Discovery of a Novel Orally Active Ketamine Derivative with Dual Analgesic and Antidepressant Activities, Lacking Psychomimetic Effects.

Abstract

This study investigated the synthesis, characterization, and in silico analysis of novel N-acetamide ketamine derivatives aimed at evaluating their analgesic, anesthetic, and antidepressant properties. The synthesis commenced with the preparation of chloroacetylamide derivatives, which were subsequently reacted with ketamine hydrochloride, yielding 16 derivatives k₁ to k₁₆. These compounds were characterized through H¹ NMR, C¹³ NMR, mass spectroscopy (EIMS), and elemental analysis, followed by an assessment of their physicochemical properties. The analgesic efficacy of all of the synthesized derivatives was evaluated using the acetic acid-induced writhing test via intraperitoneal administration. The best-performing molecule was further evaluated for analgesic (acetic acid-induced writhing test, tail suspension test (TST), and hot plate test) and anti-inflammatory (carrageenan-induced paw edema) activities. For antidepressant effects, all derivatives were compared with ketamine in a lipopolysaccharide-induced model of depression in mice through the forced swimming test, open field test (OFT), sucrose preference test (SPT), and TST. It was observed that among all the derivatives, molecule k₁ demonstrated comparable analgesic activity to ketamine. Further, compound k₁ also exhibited the highest antidepressant potential during the forced swimming test, OFT, SPT, and TST. k₁ was further compared with ketamine for their activities intraperitoneally and orally where k₁ exhibited comparable antidepressant effects to ketamine. Henceforth, the psychomimetic potential of k₁ was evaluated through loss of righting reflex and Y-maze tests.
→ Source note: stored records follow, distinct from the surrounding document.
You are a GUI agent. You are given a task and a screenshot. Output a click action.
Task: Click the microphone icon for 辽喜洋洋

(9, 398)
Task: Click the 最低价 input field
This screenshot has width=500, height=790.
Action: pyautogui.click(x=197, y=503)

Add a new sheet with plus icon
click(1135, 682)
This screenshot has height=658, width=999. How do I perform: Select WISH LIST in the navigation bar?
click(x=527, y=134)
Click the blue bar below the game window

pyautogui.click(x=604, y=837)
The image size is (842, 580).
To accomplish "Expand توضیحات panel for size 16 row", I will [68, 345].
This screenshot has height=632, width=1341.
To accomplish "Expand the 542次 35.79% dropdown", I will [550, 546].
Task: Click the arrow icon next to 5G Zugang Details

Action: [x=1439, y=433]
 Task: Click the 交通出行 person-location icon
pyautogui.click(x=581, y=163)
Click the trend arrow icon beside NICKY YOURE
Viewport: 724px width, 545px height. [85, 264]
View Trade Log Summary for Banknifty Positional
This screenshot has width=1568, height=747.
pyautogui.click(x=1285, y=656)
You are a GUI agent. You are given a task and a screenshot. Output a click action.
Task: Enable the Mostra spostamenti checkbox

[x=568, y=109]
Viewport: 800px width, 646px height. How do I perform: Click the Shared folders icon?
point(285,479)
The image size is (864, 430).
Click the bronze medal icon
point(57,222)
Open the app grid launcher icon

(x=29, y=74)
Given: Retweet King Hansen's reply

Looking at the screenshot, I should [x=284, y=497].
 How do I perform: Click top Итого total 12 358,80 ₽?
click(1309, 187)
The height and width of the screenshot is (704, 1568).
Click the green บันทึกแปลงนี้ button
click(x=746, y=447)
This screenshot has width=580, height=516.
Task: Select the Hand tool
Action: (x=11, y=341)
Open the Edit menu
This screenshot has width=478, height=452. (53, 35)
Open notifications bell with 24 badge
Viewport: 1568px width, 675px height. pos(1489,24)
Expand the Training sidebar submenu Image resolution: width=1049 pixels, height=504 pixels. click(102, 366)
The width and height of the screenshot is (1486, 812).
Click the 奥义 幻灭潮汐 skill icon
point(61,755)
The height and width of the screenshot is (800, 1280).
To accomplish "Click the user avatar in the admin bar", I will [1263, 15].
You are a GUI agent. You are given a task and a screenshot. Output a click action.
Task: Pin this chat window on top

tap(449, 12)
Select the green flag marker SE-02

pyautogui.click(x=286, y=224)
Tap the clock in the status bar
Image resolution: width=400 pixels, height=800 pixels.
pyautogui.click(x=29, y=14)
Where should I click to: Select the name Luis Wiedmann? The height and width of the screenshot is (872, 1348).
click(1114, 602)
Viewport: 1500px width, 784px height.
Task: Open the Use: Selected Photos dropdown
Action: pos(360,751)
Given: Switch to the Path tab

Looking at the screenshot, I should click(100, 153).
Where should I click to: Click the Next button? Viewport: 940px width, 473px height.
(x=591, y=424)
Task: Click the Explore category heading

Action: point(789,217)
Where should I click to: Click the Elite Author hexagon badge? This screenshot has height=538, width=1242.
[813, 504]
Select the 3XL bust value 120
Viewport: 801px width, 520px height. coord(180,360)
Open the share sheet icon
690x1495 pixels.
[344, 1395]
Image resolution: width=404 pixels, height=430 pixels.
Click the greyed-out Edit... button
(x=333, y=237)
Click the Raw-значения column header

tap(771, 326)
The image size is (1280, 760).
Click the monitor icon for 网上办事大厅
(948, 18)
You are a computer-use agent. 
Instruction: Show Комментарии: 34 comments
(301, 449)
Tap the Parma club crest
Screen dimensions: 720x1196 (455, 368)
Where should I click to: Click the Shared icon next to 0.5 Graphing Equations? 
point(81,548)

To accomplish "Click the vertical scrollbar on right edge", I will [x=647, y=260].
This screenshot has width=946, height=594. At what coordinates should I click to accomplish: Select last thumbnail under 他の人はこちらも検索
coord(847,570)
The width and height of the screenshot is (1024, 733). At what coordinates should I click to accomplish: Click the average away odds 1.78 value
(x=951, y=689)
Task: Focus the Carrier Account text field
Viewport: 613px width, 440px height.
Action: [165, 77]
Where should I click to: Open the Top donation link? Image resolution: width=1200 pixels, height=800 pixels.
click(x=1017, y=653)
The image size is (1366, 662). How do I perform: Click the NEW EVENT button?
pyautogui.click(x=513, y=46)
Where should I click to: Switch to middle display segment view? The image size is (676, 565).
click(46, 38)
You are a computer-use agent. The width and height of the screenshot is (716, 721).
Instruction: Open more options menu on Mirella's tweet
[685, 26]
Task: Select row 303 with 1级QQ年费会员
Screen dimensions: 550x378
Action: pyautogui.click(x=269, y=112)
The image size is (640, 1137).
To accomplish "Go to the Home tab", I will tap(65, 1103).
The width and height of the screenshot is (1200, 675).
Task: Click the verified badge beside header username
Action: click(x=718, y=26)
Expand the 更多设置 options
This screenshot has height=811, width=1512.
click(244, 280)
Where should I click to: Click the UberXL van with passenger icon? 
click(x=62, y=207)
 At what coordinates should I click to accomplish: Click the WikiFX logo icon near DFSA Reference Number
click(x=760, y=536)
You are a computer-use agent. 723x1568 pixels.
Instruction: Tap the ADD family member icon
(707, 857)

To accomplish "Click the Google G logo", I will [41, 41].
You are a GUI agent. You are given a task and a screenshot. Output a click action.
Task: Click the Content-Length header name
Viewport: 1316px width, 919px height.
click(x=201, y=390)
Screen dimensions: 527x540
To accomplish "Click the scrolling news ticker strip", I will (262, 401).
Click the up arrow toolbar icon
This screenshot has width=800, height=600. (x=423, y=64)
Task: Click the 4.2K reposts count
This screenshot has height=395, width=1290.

Very interestingly, these tests indicated approximately no psychomimetic activity of k₁ compared to ketamine intraperitoneally and orally. Finally, molecular docking studies were conducted targeting the NMDA receptor at the JC09 ketamine binding pocket (PDB ID: 7EU7), where all synthesized derivatives exhibited significant binding affinities relative to ketamine. These findings suggest that the newly synthesized N-acetamide ketamine derivative k₁ possesses promising pharmacological profiles, warranting further exploration.